Ein anderer Ansatz ist, CO2-Zertifikate vom europäischen Emissionshandel zu kaufen (ich werde einen gesonderten Beitrag darüber schreiben). Aber in aller Kürze: im europäischen Emissionshandel müssen Sektoren, welche besonders viele Emissionen verursachen, also Energieerzeuger, Wärme, Flugverkehr, und ab 2024 auch der Verkehr und Gebäude, müssen für alle Emissionen, welche sie direkt verursachen, ein vom europäischen Emissionshandel ausgegebenes Zertifikat/Emission Allowance (hier eine verbrieften Lizenz, Emissionen zu verursachen) vorweisen können.

Bisher wurden sehr viel mehr Zertifikate an Unternehmen ausgegeben, als benötigt war - weshalb der Zertifikatpreis auch sehr, günstig war und so keine/kaum Lenkungswirkung erzielt werden konnte. In gewisser Weise war der ETS ein zahnloser Tiger.

Jetzt jedoch kommen wir in eine Phase, in der die Menge der Zertifikate, die jährlich ausgegeben wird, immer weiter reduziert wird und Knappheit am Markt entsteht. So steigt der Preis für die Zertifikate, weshalb es für Unternehmen attraktiver wird, ihre Emissionen zu reduzieren, um geringere Ausgaben zu haben. Diesen Anreiz können private Personen und Unternehmen, die nicht Teil vom ETS sind, vergrößern, indem sie ebenfalls Zertifikate von diesem Pool kaufen.

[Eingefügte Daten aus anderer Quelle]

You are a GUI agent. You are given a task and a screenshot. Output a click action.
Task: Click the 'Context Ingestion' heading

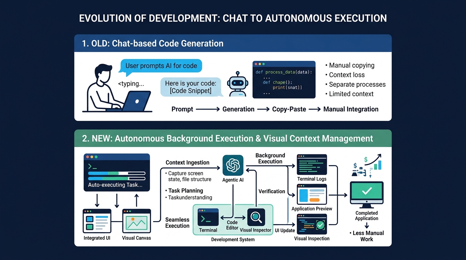[x=187, y=163]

  • Wieso ist dieser Ansatz jetzt besser als freiwillige Kompensationsprojekte?
    • Der Markt ist reguliert - das heißt, jedes Zertifikat ist wirklich eine Tonne wert und ist der Punkt erreicht, dass es mehr Nachfrage nach Zertifikaten gibt als Angebot. So führt das Kaufen eines Zertifikates gesichert dazu, dass eine Tonne weniger verursacht wird.
    • Bleibt das System bestehen, wird so auch sichergestellt, dass wir innerhalb der Grenzen des EU-Emissionshandels wirklich auf 0 Emissionen kommen.
    • Es wirkt auch auf die Problematik der bremsenden Lernkurve ein, da mit dem steigenden Preis es sich immer mehr für Unternehmen rechnet, zu reduzieren und zu vermeiden, als zu kompensieren.
      • Als Beispiel: Stellen wir uns ein Unternehmen in der Stahlindustrie vor, ein Sektor, der mit hohen CO2-Emissionen verbunden ist. Steigen die Preise für Emissionszertifikate im Rahmen des EU-Emissionshandelssystems (ETS) und dem Wissen, dass in absehbarer Zukunft keine Emissionen mehr möglich sein werden, steigen die Anreize, in grünen Stahl zu investieren, welcher durch den steigenden Preis der Zertifikate und der sich beständig verringernden Anzahl an Zertifikaten immer ökonomisch sinnvoller und irgendwann (so wie Solarenergie heute schon ist) kostengünstiger sein wird als Stahl, der mit fossilen Energiequellen hergestellt wird.
      • Durch diese Investition in emissionsreduzierende Technologie kann das Unternehmen langfristig seine Ausgaben für den Kauf zusätzlicher Emissionszertifikate erheblich senken. Darüber hinaus trägt es aktiv zur Innovation und zum technologischen Fortschritt in seiner Branche bei. Der steigende Preis für Emissionszertifikate hat somit einen direkten Einfluss auf die Entscheidung des Unternehmens, in nachhaltigere Produktionsmethoden zu investieren, und wirkt sich so zusätzlich positiv auf die Lernkurve aus.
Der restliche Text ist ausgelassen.